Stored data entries
= Beginning of Section =
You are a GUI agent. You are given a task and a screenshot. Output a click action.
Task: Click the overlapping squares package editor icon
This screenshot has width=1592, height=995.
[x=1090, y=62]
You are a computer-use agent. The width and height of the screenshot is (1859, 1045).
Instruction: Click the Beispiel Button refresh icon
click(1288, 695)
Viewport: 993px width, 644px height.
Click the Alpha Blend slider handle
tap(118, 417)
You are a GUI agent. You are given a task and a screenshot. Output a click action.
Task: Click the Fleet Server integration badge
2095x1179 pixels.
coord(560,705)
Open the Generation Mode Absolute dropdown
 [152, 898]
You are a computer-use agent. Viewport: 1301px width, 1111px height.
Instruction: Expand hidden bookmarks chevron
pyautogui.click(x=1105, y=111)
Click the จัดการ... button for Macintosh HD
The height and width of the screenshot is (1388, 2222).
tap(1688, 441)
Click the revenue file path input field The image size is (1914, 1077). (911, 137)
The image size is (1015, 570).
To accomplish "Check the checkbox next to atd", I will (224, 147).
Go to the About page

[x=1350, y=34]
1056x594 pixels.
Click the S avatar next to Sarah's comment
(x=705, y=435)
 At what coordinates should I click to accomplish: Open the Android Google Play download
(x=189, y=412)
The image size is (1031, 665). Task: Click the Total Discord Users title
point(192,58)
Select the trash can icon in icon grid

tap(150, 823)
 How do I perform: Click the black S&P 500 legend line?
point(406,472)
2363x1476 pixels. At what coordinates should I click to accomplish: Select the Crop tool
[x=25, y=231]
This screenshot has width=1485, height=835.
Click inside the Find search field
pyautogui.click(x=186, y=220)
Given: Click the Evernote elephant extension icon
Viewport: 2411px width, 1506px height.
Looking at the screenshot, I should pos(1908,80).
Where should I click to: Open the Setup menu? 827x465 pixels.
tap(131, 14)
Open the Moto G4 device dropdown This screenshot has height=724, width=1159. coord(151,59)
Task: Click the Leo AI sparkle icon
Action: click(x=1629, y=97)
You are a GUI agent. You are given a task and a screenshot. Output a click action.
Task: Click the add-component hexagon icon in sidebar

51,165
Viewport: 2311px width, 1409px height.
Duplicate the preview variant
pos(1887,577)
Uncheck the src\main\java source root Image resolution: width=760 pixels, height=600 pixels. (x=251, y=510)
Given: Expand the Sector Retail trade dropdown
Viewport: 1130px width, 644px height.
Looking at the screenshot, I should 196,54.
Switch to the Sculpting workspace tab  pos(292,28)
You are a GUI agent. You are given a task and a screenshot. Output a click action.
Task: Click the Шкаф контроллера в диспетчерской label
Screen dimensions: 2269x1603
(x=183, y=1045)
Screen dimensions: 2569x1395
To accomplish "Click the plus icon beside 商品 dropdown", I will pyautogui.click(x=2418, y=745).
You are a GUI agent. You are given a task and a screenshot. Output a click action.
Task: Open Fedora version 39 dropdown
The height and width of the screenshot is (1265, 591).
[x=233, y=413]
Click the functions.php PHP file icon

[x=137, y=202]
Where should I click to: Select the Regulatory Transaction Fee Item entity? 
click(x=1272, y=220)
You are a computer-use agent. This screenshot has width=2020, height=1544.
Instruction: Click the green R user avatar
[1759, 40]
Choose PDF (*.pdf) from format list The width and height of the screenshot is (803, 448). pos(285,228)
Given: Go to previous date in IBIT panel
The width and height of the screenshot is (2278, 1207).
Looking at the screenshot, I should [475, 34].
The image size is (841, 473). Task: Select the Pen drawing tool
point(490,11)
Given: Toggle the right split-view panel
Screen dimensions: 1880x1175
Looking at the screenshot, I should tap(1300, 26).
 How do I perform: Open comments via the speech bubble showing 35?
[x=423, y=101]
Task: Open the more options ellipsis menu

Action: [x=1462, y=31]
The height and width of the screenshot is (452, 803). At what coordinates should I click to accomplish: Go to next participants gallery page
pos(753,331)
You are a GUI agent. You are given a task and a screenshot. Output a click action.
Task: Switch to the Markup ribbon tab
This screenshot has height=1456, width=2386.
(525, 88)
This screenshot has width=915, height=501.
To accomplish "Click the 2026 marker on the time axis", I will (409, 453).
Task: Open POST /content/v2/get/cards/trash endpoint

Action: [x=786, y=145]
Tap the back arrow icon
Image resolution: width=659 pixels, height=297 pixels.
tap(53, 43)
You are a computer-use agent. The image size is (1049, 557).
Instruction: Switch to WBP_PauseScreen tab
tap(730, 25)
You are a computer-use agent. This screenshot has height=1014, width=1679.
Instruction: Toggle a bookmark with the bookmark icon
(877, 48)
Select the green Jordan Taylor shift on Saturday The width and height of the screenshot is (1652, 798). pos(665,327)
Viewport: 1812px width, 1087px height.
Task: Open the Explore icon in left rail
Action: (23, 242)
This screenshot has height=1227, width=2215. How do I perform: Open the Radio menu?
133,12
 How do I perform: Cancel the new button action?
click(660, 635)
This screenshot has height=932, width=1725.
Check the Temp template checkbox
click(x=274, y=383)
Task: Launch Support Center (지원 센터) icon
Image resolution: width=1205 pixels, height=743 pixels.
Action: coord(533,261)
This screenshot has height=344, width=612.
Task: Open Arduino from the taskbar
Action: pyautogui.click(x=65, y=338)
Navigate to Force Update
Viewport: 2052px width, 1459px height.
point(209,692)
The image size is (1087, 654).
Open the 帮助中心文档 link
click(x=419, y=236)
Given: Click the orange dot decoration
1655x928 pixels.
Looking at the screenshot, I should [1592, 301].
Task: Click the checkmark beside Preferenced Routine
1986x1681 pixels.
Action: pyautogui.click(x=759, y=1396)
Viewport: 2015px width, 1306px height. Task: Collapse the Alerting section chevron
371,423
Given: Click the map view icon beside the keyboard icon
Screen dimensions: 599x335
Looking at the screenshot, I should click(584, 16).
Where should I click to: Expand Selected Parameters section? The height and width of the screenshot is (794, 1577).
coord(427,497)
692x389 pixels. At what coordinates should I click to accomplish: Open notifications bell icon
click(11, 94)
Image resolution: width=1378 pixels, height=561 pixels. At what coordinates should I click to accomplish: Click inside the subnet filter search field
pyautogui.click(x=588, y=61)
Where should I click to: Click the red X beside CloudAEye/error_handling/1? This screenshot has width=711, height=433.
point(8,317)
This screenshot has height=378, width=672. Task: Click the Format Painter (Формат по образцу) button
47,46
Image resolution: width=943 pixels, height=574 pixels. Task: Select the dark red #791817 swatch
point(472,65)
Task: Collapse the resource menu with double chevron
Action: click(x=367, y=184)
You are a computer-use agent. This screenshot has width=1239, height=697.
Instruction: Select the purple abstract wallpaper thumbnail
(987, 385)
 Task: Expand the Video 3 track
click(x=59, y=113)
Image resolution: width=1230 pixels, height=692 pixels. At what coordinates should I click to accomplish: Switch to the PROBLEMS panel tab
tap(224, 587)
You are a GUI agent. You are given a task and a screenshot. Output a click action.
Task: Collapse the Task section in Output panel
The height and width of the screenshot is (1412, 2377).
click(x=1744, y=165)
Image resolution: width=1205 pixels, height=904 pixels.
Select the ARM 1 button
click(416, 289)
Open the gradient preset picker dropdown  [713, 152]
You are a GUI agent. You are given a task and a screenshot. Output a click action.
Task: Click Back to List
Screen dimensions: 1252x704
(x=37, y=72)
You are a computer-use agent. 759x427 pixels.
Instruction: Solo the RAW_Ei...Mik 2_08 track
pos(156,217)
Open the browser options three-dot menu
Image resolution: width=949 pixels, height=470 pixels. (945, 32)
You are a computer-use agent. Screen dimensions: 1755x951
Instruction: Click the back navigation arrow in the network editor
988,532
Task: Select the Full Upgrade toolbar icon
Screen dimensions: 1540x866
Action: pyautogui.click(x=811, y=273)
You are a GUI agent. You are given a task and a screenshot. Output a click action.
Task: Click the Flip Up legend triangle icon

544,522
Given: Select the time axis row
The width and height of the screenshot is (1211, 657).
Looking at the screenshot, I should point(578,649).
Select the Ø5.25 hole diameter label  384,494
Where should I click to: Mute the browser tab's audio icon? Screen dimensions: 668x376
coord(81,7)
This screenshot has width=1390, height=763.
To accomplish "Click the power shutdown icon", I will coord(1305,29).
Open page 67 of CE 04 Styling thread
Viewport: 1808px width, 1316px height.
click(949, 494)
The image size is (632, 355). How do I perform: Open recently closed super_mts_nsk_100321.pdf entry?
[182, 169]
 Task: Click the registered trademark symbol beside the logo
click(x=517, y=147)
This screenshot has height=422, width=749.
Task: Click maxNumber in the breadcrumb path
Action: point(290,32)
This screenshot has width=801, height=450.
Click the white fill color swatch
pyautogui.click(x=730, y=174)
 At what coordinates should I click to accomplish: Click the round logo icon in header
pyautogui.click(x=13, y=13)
= End of Section =
▶ [Task item]
Filter the entries and copy each line with "time".

▶ [Task solution]
To accomplish "Click the 2026 marker on the time axis", I will (409, 453).
Given: Select the time axis row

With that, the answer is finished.